Record extracts Block Start
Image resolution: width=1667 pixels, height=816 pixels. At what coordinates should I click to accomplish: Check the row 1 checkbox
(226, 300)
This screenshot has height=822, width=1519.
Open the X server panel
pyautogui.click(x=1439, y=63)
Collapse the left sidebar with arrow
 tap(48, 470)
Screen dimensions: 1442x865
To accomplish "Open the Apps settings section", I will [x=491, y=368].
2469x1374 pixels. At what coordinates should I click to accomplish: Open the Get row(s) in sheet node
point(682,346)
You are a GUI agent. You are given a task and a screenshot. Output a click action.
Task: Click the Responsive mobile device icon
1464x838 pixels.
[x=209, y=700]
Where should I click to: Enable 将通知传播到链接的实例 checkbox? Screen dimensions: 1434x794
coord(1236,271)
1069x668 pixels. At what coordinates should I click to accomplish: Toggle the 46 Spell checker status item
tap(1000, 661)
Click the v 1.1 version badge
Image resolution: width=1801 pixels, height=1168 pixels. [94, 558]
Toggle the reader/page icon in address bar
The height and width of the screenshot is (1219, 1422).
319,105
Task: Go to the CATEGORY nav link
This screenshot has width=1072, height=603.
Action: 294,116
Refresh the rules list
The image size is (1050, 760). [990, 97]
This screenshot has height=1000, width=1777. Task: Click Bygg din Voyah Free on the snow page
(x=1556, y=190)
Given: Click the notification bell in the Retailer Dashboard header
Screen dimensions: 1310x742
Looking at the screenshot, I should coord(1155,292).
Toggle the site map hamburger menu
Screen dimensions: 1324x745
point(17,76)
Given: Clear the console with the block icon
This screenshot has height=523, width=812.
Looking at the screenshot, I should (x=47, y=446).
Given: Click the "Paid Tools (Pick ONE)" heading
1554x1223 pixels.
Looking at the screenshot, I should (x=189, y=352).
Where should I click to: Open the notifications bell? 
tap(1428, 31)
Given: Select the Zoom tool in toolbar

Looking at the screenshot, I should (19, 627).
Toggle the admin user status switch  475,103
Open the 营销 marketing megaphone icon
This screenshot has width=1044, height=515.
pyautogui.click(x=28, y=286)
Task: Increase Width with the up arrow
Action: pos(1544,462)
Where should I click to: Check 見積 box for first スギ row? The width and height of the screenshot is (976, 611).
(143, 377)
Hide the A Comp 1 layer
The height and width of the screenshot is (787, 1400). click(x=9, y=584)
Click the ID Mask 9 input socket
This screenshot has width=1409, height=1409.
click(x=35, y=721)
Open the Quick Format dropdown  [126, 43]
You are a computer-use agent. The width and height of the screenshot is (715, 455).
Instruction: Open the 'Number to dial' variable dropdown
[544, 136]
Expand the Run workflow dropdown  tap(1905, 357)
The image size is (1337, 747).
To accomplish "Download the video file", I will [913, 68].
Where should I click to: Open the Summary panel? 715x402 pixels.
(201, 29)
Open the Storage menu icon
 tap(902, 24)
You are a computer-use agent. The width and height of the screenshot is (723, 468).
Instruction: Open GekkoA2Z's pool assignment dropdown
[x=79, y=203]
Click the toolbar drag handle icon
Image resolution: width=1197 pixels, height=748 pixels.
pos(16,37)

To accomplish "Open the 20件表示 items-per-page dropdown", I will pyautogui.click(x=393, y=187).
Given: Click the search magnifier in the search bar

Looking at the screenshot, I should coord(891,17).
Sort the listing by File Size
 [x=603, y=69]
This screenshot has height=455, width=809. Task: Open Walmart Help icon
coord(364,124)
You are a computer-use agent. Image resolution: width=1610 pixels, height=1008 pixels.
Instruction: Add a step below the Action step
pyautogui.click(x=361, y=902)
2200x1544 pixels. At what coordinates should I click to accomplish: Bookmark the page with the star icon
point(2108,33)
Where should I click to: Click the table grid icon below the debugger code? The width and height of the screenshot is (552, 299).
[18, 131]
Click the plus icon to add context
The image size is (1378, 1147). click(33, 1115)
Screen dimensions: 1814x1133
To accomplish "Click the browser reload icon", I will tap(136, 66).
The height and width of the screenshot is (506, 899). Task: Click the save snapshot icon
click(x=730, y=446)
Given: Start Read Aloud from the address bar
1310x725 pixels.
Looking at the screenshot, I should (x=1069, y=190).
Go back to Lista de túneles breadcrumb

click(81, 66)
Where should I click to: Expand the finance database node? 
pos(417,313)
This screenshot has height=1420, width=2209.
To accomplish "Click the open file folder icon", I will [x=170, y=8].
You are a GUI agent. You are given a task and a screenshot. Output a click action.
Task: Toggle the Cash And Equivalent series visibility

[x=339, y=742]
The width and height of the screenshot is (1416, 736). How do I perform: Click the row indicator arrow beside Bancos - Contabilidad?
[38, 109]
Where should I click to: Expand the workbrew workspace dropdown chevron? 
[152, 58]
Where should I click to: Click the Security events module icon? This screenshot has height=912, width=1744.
Record extracts Block End
» Directions
From the line holding "Open the Storage menu icon" to the line holding "You are a computer-use agent. Image", inclusive, restate each line above exactly as written.

» Result
Open the Storage menu icon
 tap(902, 24)
You are a computer-use agent. The width and height of the screenshot is (723, 468).
Instruction: Open GekkoA2Z's pool assignment dropdown
[x=79, y=203]
Click the toolbar drag handle icon
Image resolution: width=1197 pixels, height=748 pixels.
pos(16,37)

To accomplish "Open the 20件表示 items-per-page dropdown", I will pyautogui.click(x=393, y=187).
Given: Click the search magnifier in the search bar

Looking at the screenshot, I should coord(891,17).
Sort the listing by File Size
 [x=603, y=69]
This screenshot has height=455, width=809. Task: Open Walmart Help icon
coord(364,124)
You are a computer-use agent. Image resolution: width=1610 pixels, height=1008 pixels.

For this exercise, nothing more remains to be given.